Likewise, in a densely-connected network, the highest-possible purity, 100%, would be achieved only when every user is in the same cluster.

Taken together, we have a power-purity continuum we can use to consider the right trade-off for our experiment:

At one extreme, we have user-randomization. Purity is zero, but statistical power is at its highest. We can likely choose this option if our test won’t be affected by spillover — when we’re experimenting on products without network effects.
At the other extreme, we have a mega-cluster. Purity is 100%, but without a control group counterfactual, statistical power is effectively zero. Tests like this aren’t unheard of: testing in a full country, and constructing a counterfactual from a forecast or neighboring country, was the most-common way of incorporating network effects in our launch estimates in the days before cluster experiments.
The space in-between is our frontier. A common approach is to generate a set of cluster candidates by way of hyperparameter sweep, evaluating each for the between-group interactions and minimum detectable effect (MDE) sizes required by the experiment.

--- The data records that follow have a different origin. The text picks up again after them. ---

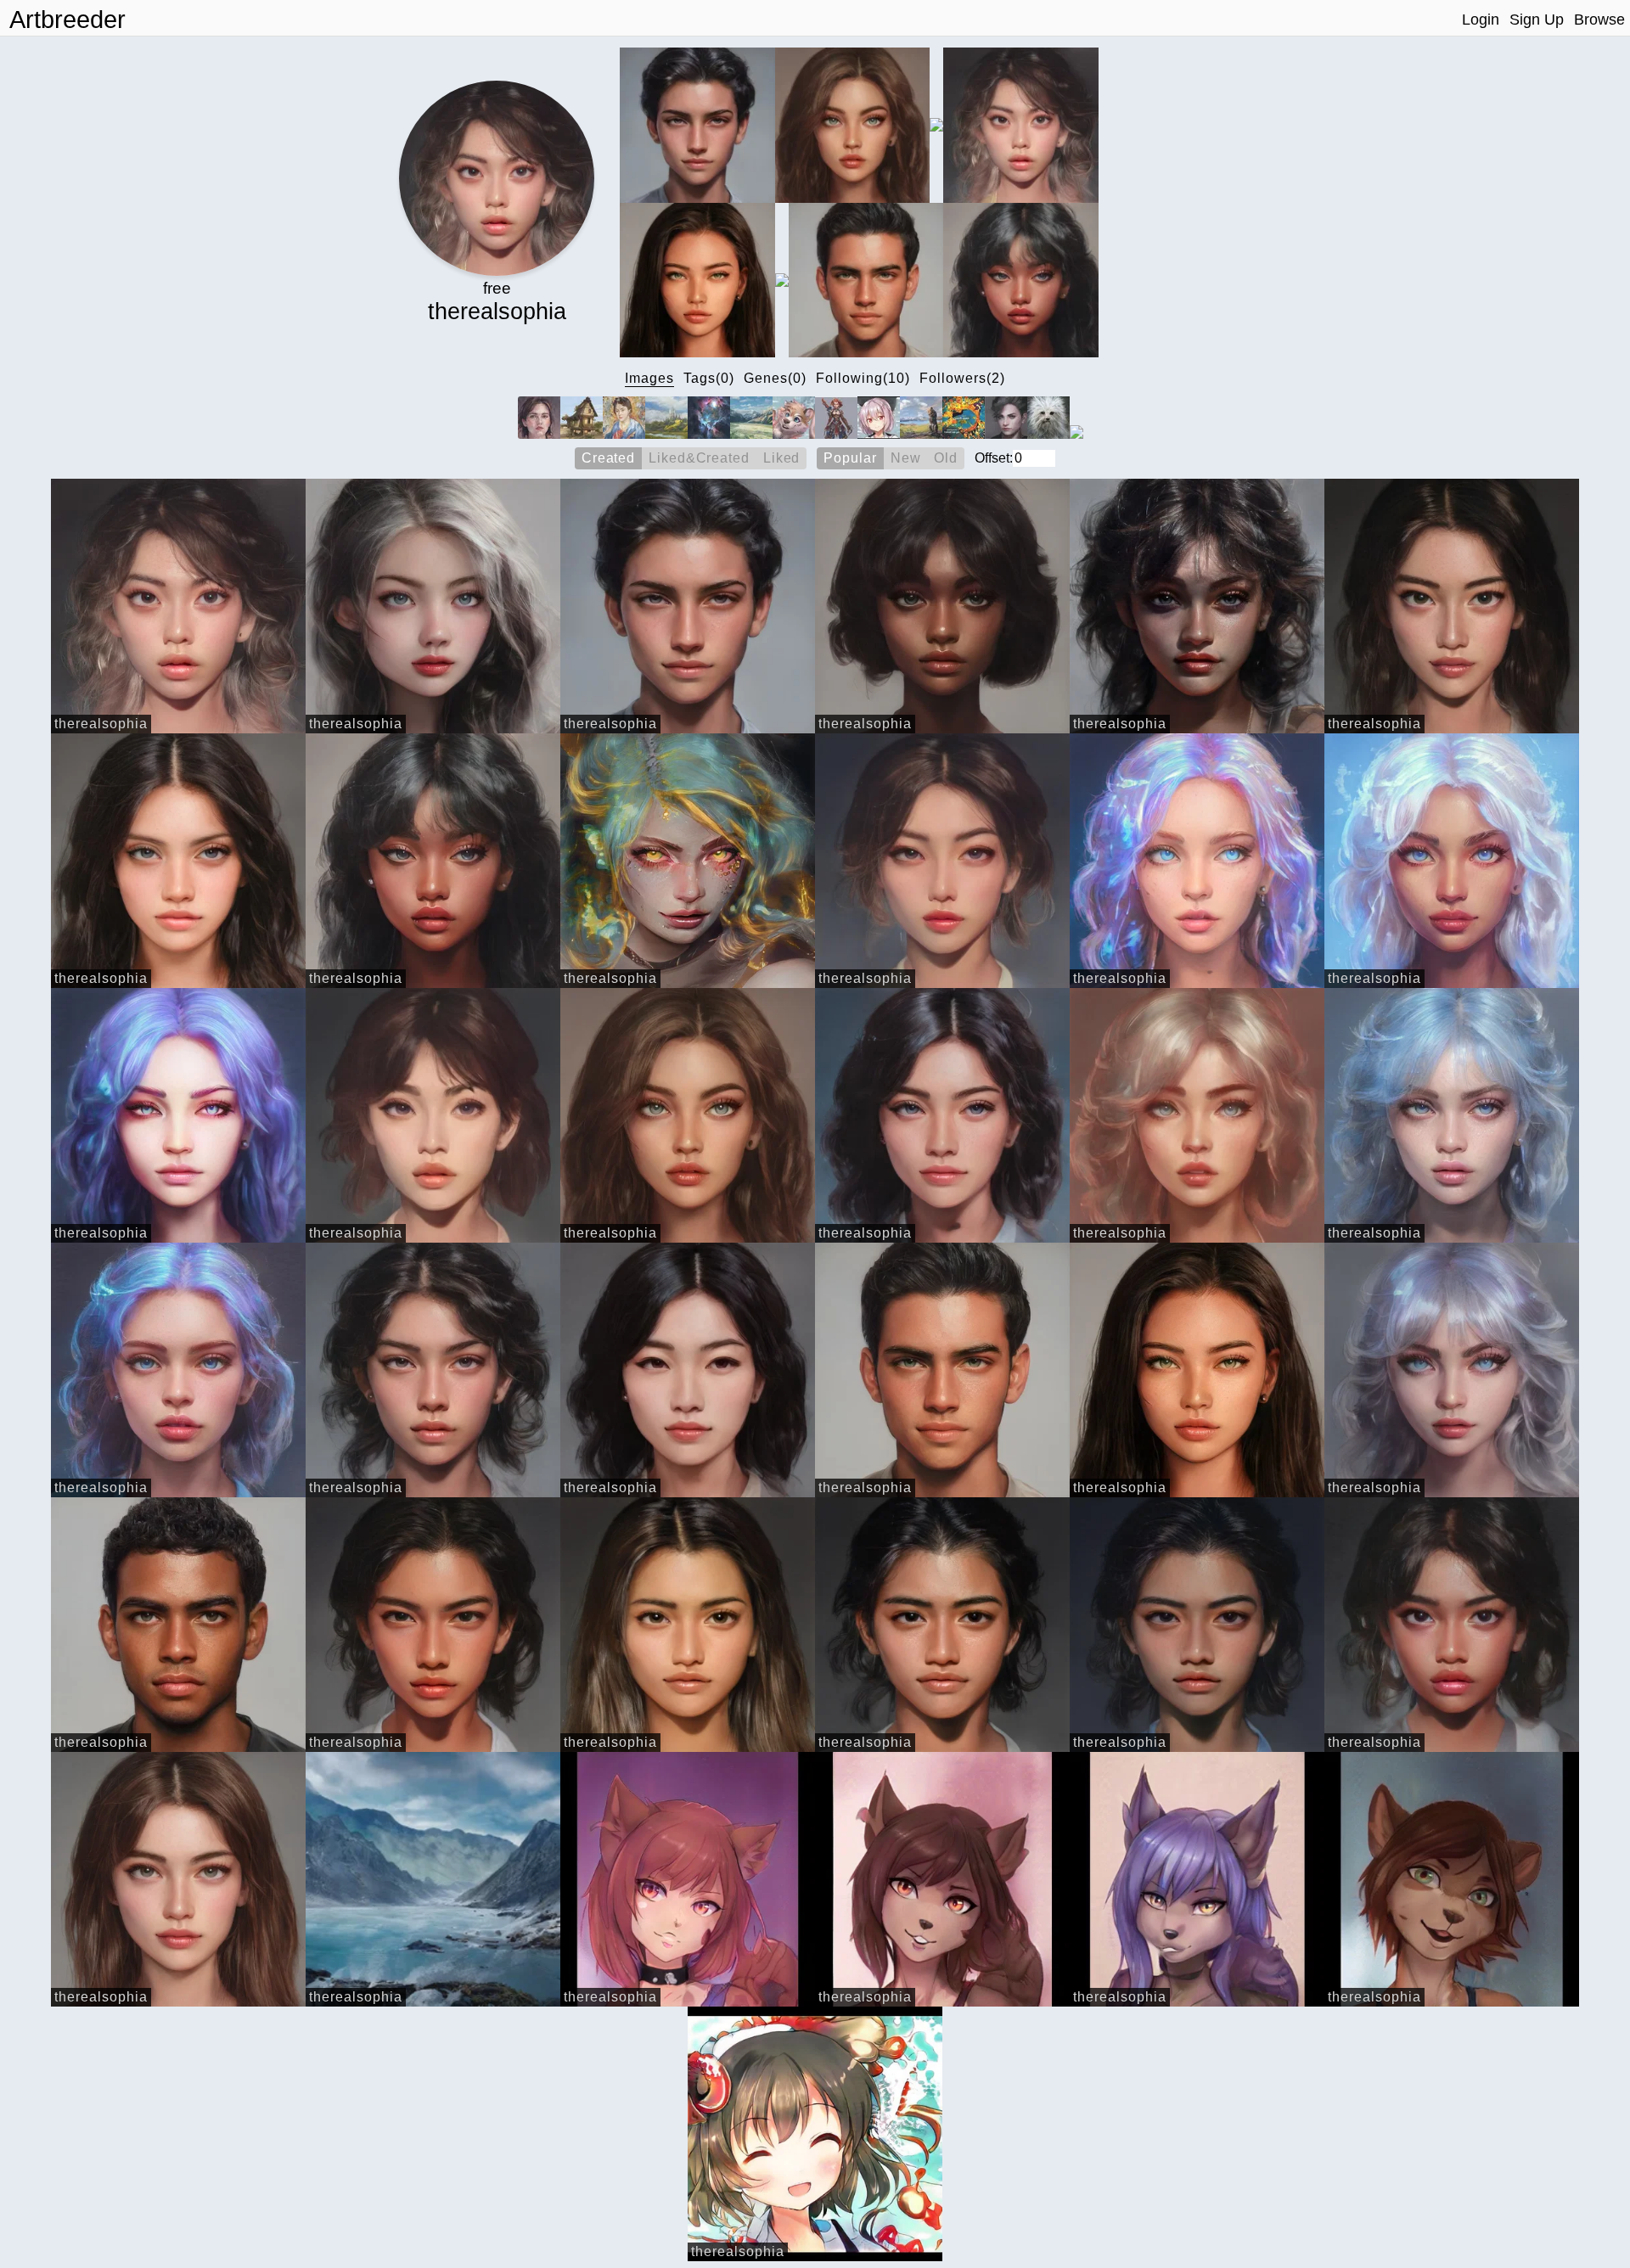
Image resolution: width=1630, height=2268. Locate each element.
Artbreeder (67, 19)
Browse (1599, 19)
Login (1480, 19)
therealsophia (101, 723)
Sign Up (1536, 19)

As the ICC will vary dramatically depending on the specifics of the product and the metrics being evaluated, we strongly suggest all experimenters run an interaction analysis, as done in Analyzing experiment interactions above, as well as a power analysis, before iterating with their product teams. In our experience, diminishing returns in either direction quickly kicks in, yielding a goldilocks zone with a much smaller range of trade-offs to consider.

Another way to think about the power-purity trade-off is one of statistical power vs. practical power. If statistical power is the probability of detecting an effect when there is one, practical power also considers the likelihood of the test setup introducing an effect that can be detected.

Put differently, you may be able to achieve smaller confidence intervals by using lower-purity clusters, but ask yourself: is that low-purity experiment the one I’m trying to run, and do I even trust its results for decision-making in my business?

Next steps for your team

We’ve provided a detailed writeup in our paper, Network experimentation at scale, which includes a more complete discussion of how we build clusters, randomize clusters to treatment, compute an unbiased estimate for the variance, and the tweaks we’ve applied to our A/B testing framework to make usage seamless for experimenters.

Author: Tyrone Palmer

A special thank you to Brian Karrer, Liang Shi, Monica Bhole, Matt Goldman, Charlie Gelman, Mikael Kontugan, Feng Sun, Patrick Larson, Andrei Bakhayev, and to the hundreds of people who have run a cluster experiment at Meta. This work would have been impossible without you.

Appendix: Notes for Practitioners

As promised, here’s some hard-won, practical advice for those running cluster experiments for the first time.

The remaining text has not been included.